Code Sandboxing

How to Run AI Agents in VM‑Isolated Sandboxes Without Re‑building Your Infra from Scratch

VM-isolated sandboxes sound like a massive infrastructure overhaul. They're not. Modern sandbox platforms integrate as API endpoints—no rearchitecting, no migration, no downtime. Learn how to add secure agent execution to your existing stack in hours, not months.

Akira Labs

10 Feb 2026 — 7 min read

The Infrastructure Migration Nobody Wants

Your team is running AI agents in production. They're generating code, orchestrating workflows and automating tasks. But the execution model is risky: containers with shared kernels, direct runtime execution, or makeshift isolation that won't survive an audit.

The secure option—VM-isolated sandboxes—sounds right. But it also sounds like a months-long infrastructure overhaul: new orchestration layers, rewritten deployment pipelines, team training and downtime. Most teams delay.
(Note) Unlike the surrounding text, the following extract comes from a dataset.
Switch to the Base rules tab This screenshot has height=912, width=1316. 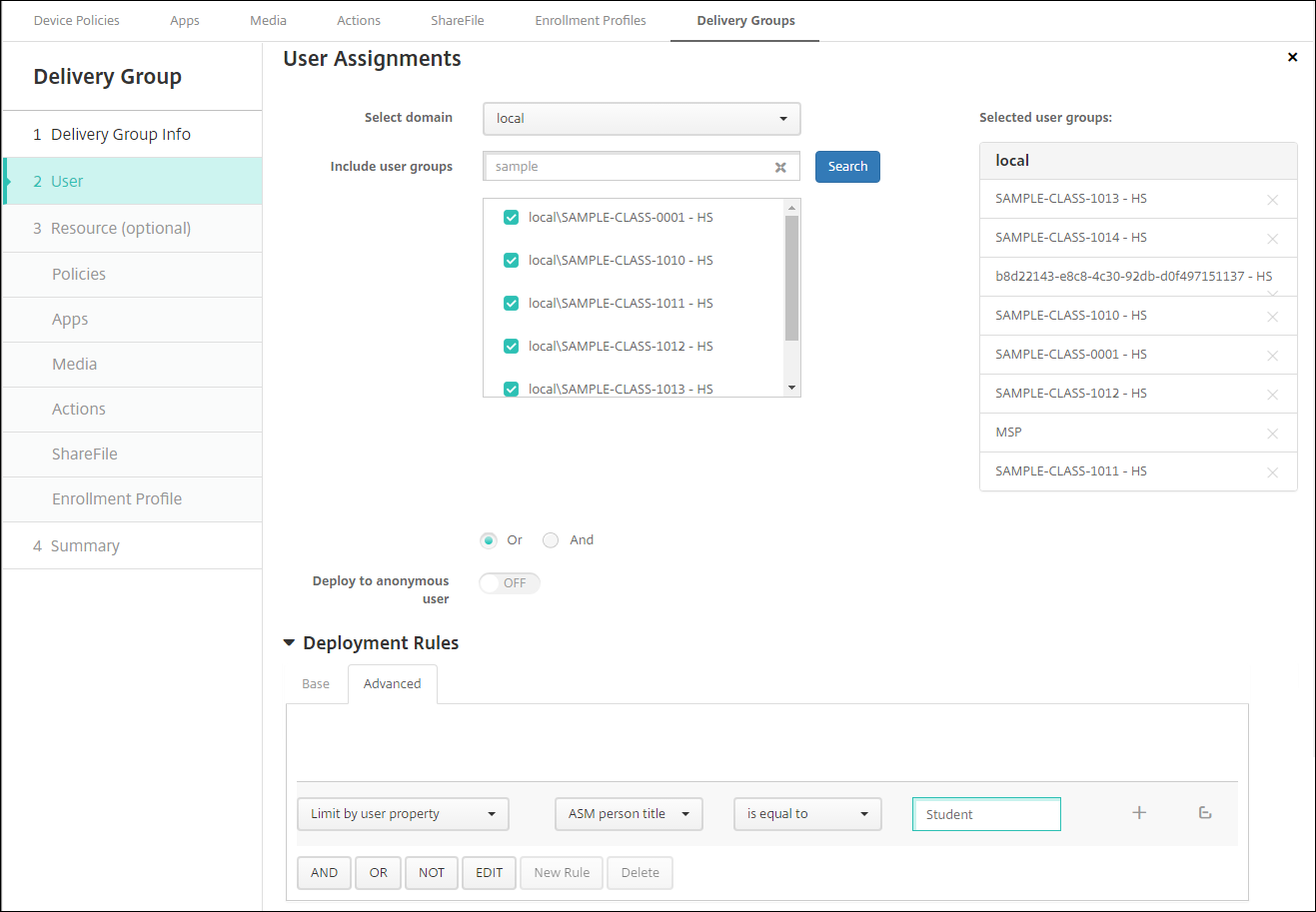(316, 684)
They add another layer of duct tape to their current setup and hope it holds.

Here's the reality: you don't need to rebuild your infrastructure to add VM-isolated sandboxes. Modern sandbox platforms integrate as API endpoints—not infrastructure replacements. You call an API, get isolated execution and leave your existing stack untouched.
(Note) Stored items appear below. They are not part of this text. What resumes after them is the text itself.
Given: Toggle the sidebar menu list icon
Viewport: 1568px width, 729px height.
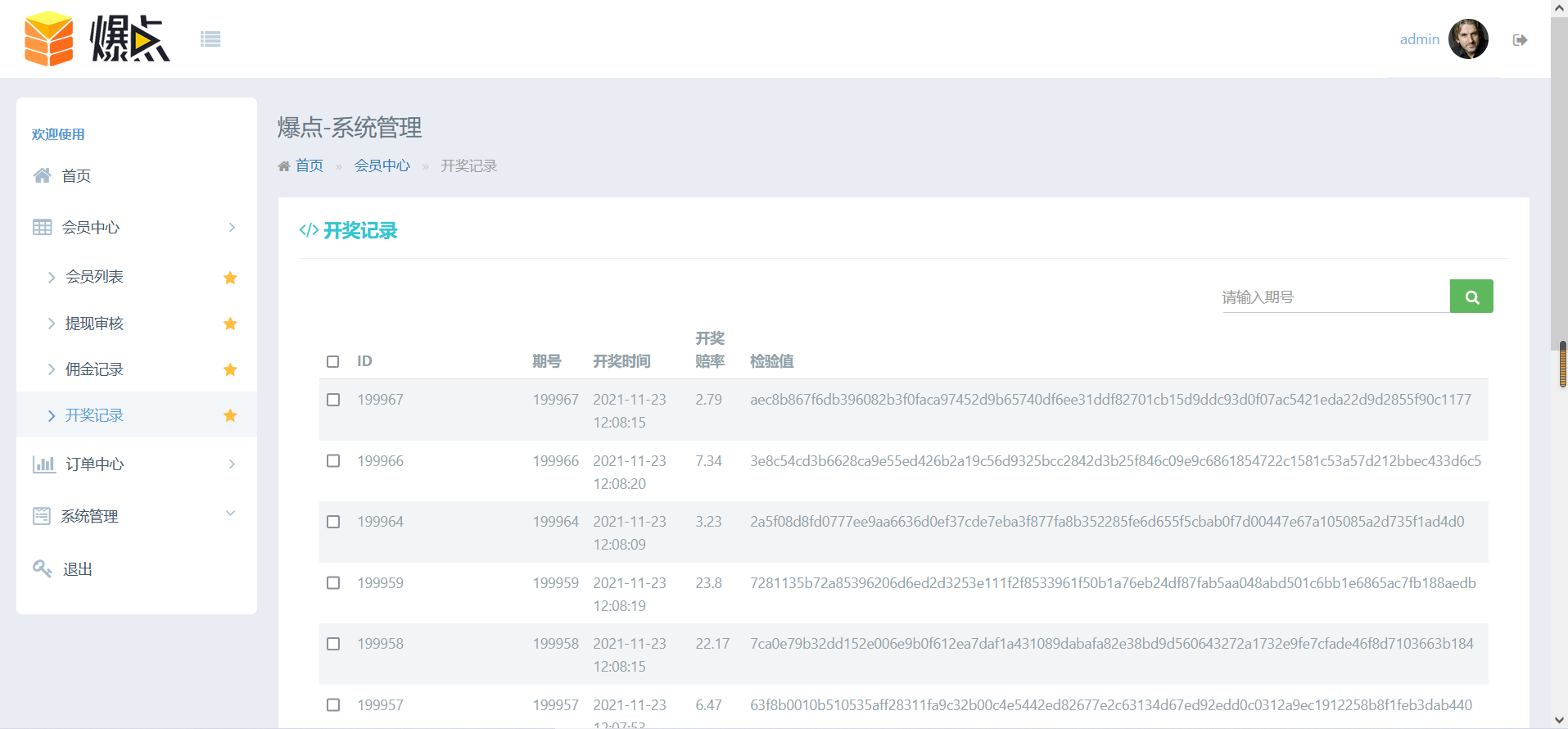Looking at the screenshot, I should 210,39.
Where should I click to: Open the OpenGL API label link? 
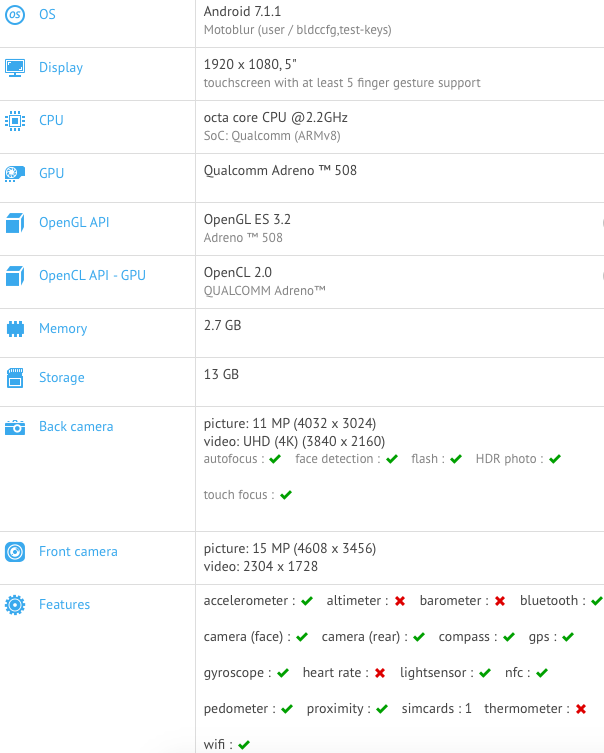[x=74, y=223]
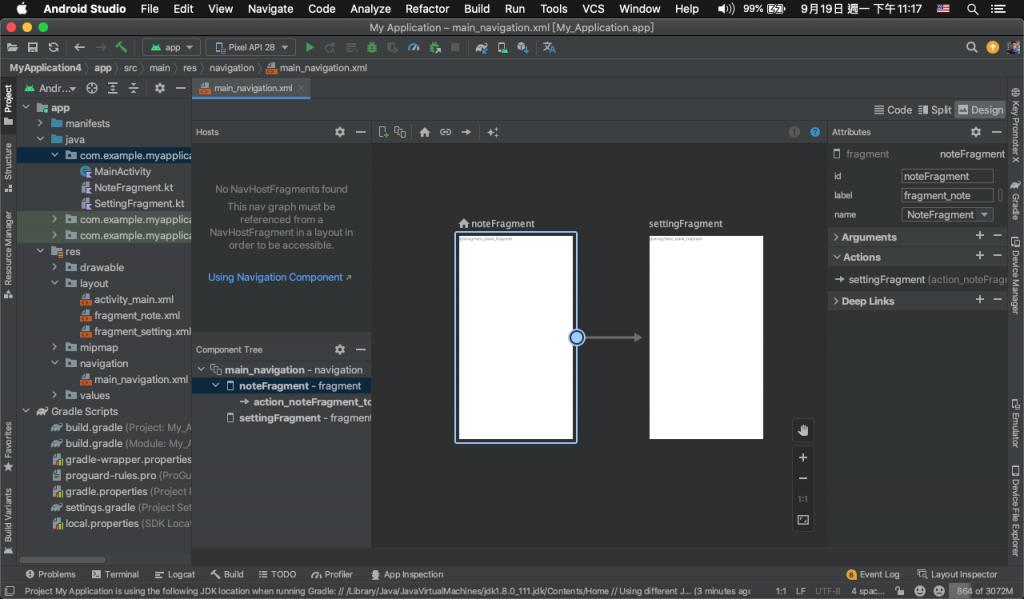Add a new action with Actions plus button
This screenshot has height=599, width=1024.
980,257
This guide shows you how to integrate sandboxed agent execution into production systems without rearchitecting, migrating data, or taking downtime.

What You Don't Need to Change

Before covering integration, let's be clear about what stays the same.

Your Application Code

Your agent orchestration logic, LLM workflows and business logic don't change. You're adding a sandbox API call where code execution happens—not rewriting your application. If your agent currently does this:

💡

python
result = subprocess.run(['python', 'agent_script.py'], capture_output=True)

It becomes this:

💡

python
result = sandbox_client.execute(sandbox_id, command='python agent_script.py')

Same logic but different execution target.

Your Deployment Pipeline

CI/CD, container registries, Kubernetes clusters, serverless configs—none of it changes. Sandboxes run alongside your existing infrastructure, not instead of it. You're not migrating workloads. You're routing specific execution calls to isolated environments.

Your Observability Stack

Logs, metrics and traces stay in your existing tools. Sandbox APIs return structured output (stdout, stderr, exit codes, execution metadata) that feeds directly into your current logging pipeline.

No new APM tools and no separate dashboards. Just additional telemetry from sandbox executions.

Your Data Storage

Databases, object storage, caches—untouched. Sandboxes are execution environments not data stores. Your application still owns data persistence and retrieval.

Sandboxes access data the same way your current workloads do: via APIs, environment variables, or mounted secrets.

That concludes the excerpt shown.